#### Written exercise:
Rewrite the entries from the start through the line with "Action: (196, 139)", swapping "Risk analysis" for "Security review" and changing nothing else.

------ Data for processing

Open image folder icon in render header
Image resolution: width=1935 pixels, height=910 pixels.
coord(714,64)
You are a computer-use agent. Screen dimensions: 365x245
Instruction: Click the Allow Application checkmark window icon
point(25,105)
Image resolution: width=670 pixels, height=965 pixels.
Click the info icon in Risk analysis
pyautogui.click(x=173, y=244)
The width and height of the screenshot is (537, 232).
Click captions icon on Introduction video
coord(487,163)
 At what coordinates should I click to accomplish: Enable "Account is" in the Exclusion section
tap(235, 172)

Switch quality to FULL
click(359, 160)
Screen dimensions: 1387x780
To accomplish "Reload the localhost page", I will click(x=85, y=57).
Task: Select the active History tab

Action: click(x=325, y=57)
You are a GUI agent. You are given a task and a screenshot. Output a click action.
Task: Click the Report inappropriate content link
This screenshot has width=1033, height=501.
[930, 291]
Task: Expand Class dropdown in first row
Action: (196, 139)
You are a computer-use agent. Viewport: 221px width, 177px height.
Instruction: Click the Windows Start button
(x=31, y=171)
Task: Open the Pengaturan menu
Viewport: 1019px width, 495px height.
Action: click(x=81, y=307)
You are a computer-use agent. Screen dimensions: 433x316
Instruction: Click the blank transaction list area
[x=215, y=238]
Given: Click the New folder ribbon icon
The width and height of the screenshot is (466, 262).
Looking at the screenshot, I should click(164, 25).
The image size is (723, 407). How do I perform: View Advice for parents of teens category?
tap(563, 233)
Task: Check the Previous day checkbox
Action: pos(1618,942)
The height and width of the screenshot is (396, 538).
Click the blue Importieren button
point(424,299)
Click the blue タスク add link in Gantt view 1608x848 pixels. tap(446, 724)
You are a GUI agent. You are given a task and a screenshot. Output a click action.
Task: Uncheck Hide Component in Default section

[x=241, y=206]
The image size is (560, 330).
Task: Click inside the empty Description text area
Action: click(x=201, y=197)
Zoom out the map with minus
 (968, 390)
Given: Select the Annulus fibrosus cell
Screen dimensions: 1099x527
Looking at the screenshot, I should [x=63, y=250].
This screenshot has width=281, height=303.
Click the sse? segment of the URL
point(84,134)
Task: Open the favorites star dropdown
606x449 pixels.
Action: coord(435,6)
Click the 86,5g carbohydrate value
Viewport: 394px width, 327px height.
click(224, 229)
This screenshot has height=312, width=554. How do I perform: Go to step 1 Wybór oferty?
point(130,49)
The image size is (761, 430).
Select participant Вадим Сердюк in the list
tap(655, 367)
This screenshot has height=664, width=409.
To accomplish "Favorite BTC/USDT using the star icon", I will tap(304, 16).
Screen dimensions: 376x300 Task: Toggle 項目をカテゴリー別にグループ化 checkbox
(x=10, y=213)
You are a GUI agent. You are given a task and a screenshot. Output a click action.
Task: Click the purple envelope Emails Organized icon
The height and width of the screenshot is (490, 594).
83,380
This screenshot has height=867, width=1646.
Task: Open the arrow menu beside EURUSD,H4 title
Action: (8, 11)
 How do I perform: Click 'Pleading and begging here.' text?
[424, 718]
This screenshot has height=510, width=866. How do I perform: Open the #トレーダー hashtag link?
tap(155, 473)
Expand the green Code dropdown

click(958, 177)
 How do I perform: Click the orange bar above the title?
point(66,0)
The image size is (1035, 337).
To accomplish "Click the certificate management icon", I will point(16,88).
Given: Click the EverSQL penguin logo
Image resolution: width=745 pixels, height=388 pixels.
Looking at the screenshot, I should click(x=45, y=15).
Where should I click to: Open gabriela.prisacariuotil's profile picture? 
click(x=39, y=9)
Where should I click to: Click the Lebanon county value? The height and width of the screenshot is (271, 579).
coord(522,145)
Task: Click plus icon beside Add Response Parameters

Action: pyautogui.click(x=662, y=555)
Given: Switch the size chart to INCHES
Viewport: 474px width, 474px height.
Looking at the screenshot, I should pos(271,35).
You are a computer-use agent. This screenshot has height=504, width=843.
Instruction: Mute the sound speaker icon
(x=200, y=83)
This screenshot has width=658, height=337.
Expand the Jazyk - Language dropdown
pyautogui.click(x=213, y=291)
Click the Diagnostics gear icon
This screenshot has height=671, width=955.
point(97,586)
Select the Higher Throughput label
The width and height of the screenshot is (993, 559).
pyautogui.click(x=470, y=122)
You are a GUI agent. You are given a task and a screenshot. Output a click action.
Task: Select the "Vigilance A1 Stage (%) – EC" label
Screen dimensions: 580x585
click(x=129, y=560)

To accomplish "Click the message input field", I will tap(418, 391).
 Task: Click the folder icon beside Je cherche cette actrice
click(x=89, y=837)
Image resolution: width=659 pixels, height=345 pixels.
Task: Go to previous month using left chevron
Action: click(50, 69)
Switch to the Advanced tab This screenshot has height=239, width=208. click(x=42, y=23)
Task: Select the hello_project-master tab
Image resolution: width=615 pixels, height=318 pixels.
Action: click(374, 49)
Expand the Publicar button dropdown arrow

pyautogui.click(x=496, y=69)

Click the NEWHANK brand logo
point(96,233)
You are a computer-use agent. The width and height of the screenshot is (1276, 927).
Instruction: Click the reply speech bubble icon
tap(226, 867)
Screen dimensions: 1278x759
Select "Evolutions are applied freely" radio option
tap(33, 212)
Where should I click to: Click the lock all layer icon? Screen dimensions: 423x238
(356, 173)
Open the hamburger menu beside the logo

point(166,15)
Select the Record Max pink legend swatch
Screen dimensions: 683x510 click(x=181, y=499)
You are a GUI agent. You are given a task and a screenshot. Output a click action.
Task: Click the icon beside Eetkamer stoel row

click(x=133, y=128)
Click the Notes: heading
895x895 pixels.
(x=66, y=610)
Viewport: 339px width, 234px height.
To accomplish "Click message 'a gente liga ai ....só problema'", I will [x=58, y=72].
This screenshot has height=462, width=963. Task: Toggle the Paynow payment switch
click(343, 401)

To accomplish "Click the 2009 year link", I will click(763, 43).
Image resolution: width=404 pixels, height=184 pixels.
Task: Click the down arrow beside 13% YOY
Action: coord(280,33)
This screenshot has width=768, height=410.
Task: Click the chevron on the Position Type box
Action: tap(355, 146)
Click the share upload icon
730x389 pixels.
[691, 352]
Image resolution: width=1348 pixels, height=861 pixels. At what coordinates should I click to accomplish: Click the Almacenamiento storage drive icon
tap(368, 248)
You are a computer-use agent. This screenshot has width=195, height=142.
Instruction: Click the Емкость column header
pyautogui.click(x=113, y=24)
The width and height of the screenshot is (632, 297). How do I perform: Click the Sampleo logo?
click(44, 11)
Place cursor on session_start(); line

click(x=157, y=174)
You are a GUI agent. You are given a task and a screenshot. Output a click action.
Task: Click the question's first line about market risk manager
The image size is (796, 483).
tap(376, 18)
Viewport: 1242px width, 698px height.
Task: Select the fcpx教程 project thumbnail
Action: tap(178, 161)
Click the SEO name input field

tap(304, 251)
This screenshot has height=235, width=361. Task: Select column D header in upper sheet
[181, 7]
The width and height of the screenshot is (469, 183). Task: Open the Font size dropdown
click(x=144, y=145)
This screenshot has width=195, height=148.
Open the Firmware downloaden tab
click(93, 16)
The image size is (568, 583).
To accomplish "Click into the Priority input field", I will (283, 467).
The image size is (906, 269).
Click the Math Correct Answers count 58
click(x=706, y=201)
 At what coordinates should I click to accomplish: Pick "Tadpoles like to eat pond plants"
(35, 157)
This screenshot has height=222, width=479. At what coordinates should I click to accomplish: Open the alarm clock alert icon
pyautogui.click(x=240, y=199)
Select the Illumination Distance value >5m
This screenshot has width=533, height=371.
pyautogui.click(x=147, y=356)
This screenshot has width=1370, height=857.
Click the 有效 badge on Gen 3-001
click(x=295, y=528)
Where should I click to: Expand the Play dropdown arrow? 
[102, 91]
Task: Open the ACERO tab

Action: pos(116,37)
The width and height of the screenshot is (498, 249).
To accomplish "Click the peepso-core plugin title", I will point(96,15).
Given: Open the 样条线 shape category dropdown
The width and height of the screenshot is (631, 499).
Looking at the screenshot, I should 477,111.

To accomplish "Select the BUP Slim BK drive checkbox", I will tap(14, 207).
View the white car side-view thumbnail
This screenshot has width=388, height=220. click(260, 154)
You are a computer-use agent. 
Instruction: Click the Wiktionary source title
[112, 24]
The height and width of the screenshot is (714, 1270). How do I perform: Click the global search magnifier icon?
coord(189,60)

------------

#### The reply:
Open image folder icon in render header
Image resolution: width=1935 pixels, height=910 pixels.
coord(714,64)
You are a computer-use agent. Screen dimensions: 365x245
Instruction: Click the Allow Application checkmark window icon
point(25,105)
Image resolution: width=670 pixels, height=965 pixels.
Click the info icon in Security review
pyautogui.click(x=173, y=244)
The width and height of the screenshot is (537, 232).
Click captions icon on Introduction video
coord(487,163)
 At what coordinates should I click to accomplish: Enable "Account is" in the Exclusion section
tap(235, 172)

Switch quality to FULL
click(359, 160)
Screen dimensions: 1387x780
To accomplish "Reload the localhost page", I will click(x=85, y=57).
Task: Select the active History tab

Action: click(x=325, y=57)
You are a GUI agent. You are given a task and a screenshot. Output a click action.
Task: Click the Report inappropriate content link
This screenshot has width=1033, height=501.
[930, 291]
Task: Expand Class dropdown in first row
Action: (196, 139)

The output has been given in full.